■ Document text
In addition, a review of the documents on which real parties base this argument reveals that they relate only to trust administration issues rather than to Wells Fargo's possible liability to the beneficiaries.   In particular, at oral argument, real parties cited the production of a memorandum prepared by Peter G. Lawson on March 10, 1995 and sent to Ms. Bishop at O'Melveny.   We have reviewed that document, which discusses the relative advantages of leasing or selling real property which comprises the major asset of the Couch Trust.   There is nothing in it, or in any of the other documents cited by real parties, relating to legal advice given Wells Fargo regarding its potential liability to the beneficiaries.   Disclosure of these trust administration documents does not constitute waiver of attorney-client documents by Wells Fargo.

 Second, real parties argue that the privilege was waived because the contested documents were commingled with trust administration records.   They cite no statutory or case law in support of this novel argument.   They rely entirely on a “Practice Pointer” in The Rutter Group Practice Guide, Weil & Brown, Civil Procedure Before Trial (1996) § 8:217.3, p. 8C–47. This passage appears in a discussion of the work product doctrine, not the attorney-client privilege.   The authors observe that when an attorney is hired both to investigate and to advise the client, the court may have to review the attorney's files in camera to determine which documents come in the work product privilege.   In the “Practice Pointer,” the authors suggest that this can be a problem for in-house counsel and that outside counsel should be used for investigative activities.  “That way, in-house counsel will be free to maintain separate files, and can evaluate the case and advise the client without fear that those files will be discoverable by the opposing party.”   (Ibid.)

■ What needs to be done
Set down word for word the part of the passage on privilege waiver that begins at the words "In addition, a" and stops after "by Wells Fargo.".

■ Given entries
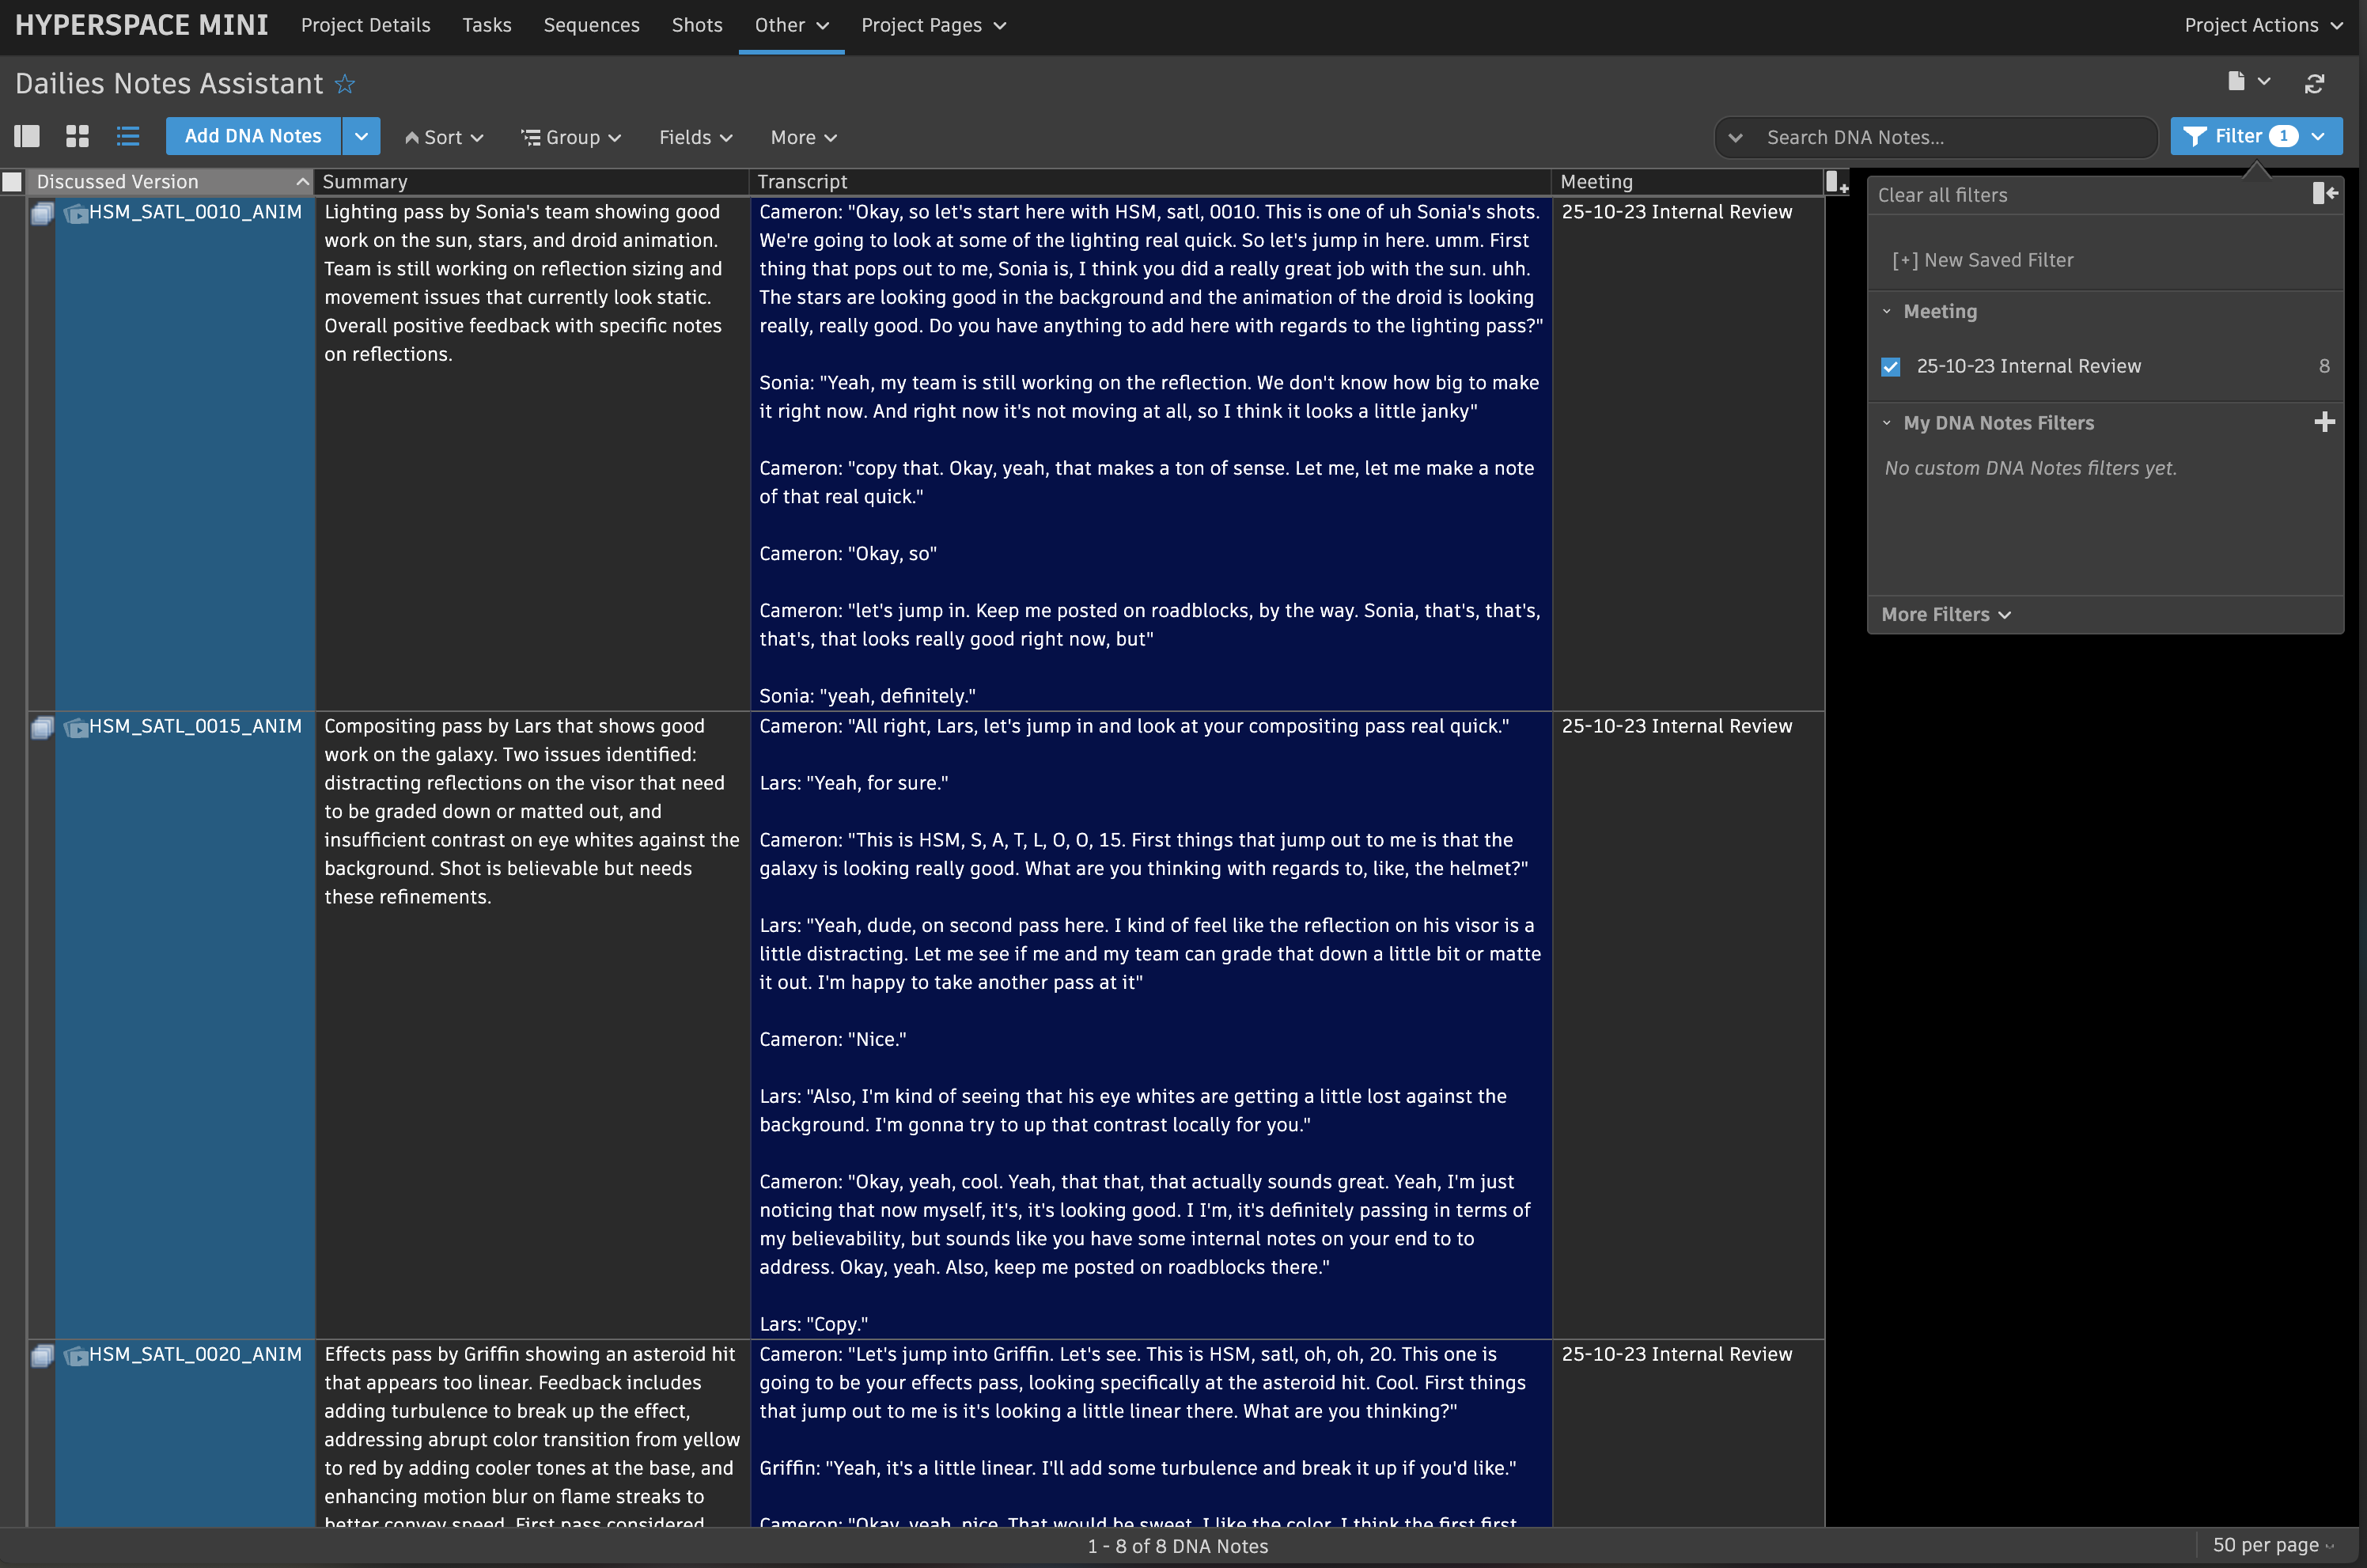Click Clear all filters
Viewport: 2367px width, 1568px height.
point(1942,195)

--

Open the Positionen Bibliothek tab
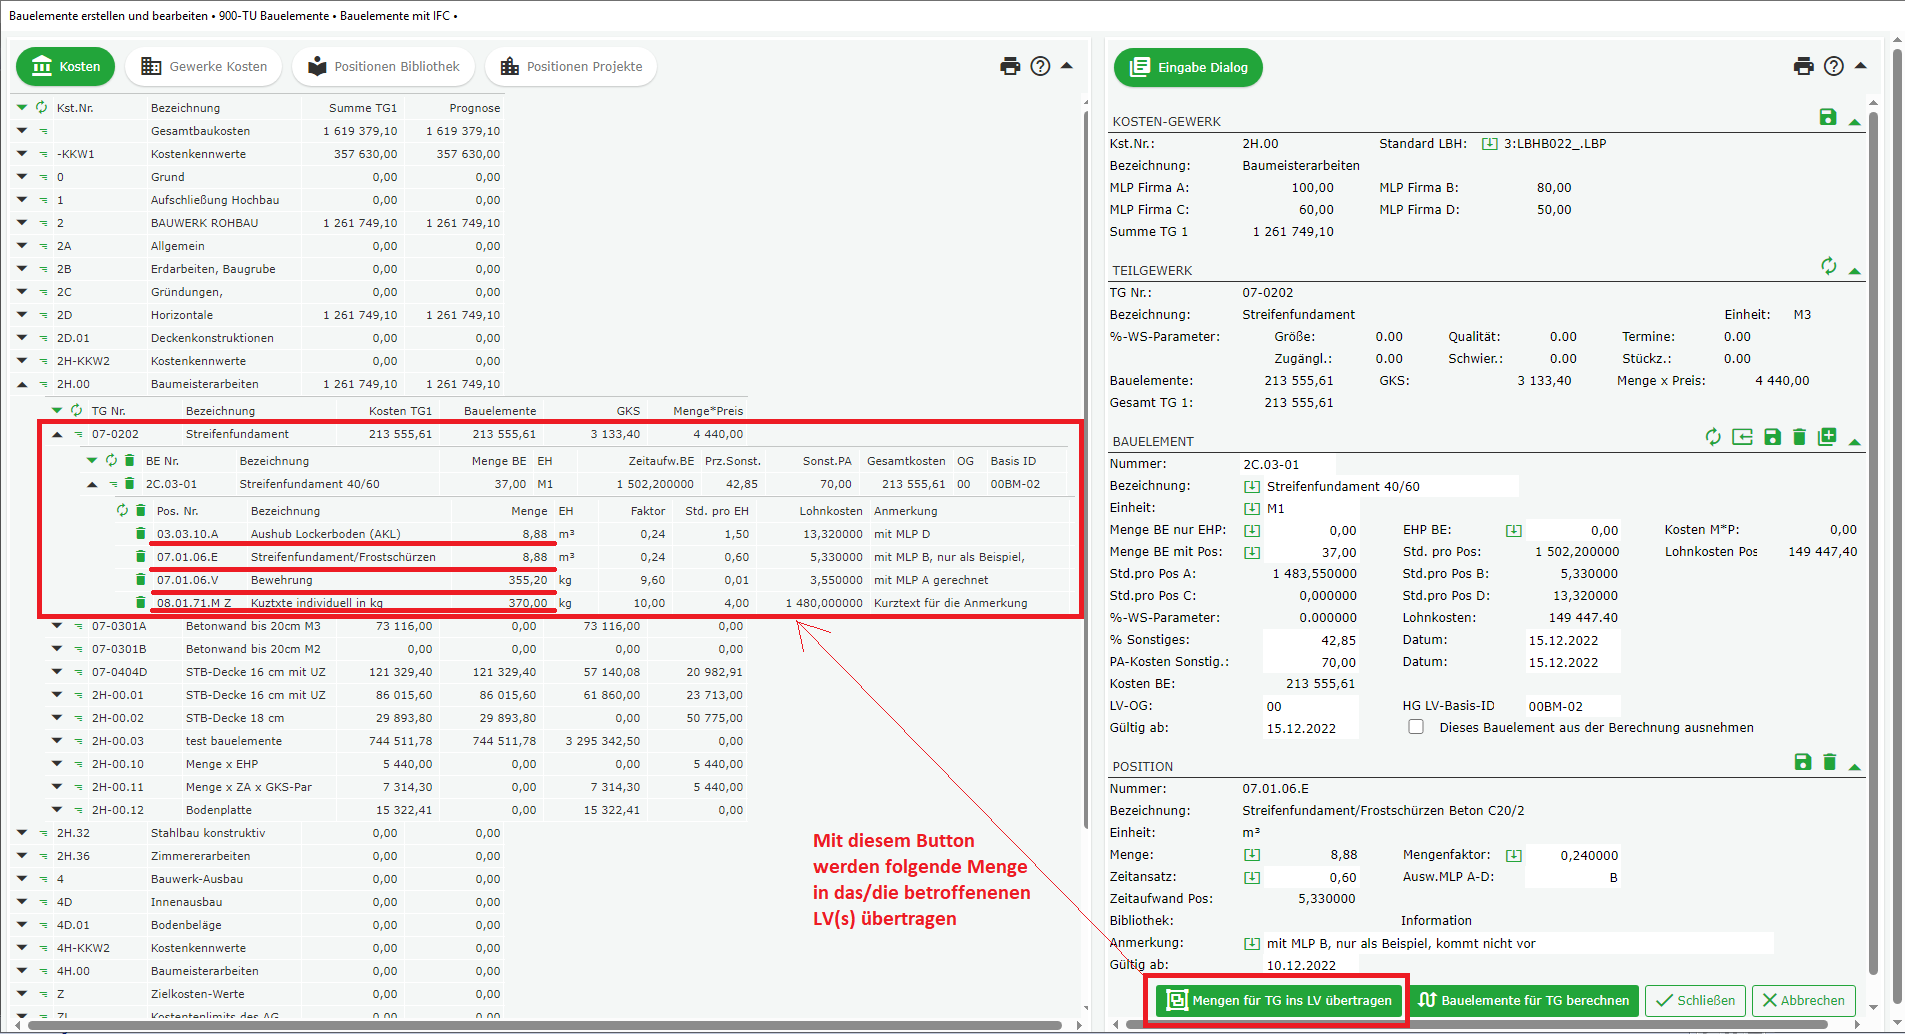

■ In response
In addition, a review of the documents on which real parties base this argument reveals that they relate only to trust administration issues rather than to Wells Fargo's possible liability to the beneficiaries.   In particular, at oral argument, real parties cited the production of a memorandum prepared by Peter G. Lawson on March 10, 1995 and sent to Ms. Bishop at O'Melveny.   We have reviewed that document, which discusses the relative advantages of leasing or selling real property which comprises the major asset of the Couch Trust.   There is nothing in it, or in any of the other documents cited by real parties, relating to legal advice given Wells Fargo regarding its potential liability to the beneficiaries.   Disclosure of these trust administration documents does not constitute waiver of attorney-client documents by Wells Fargo.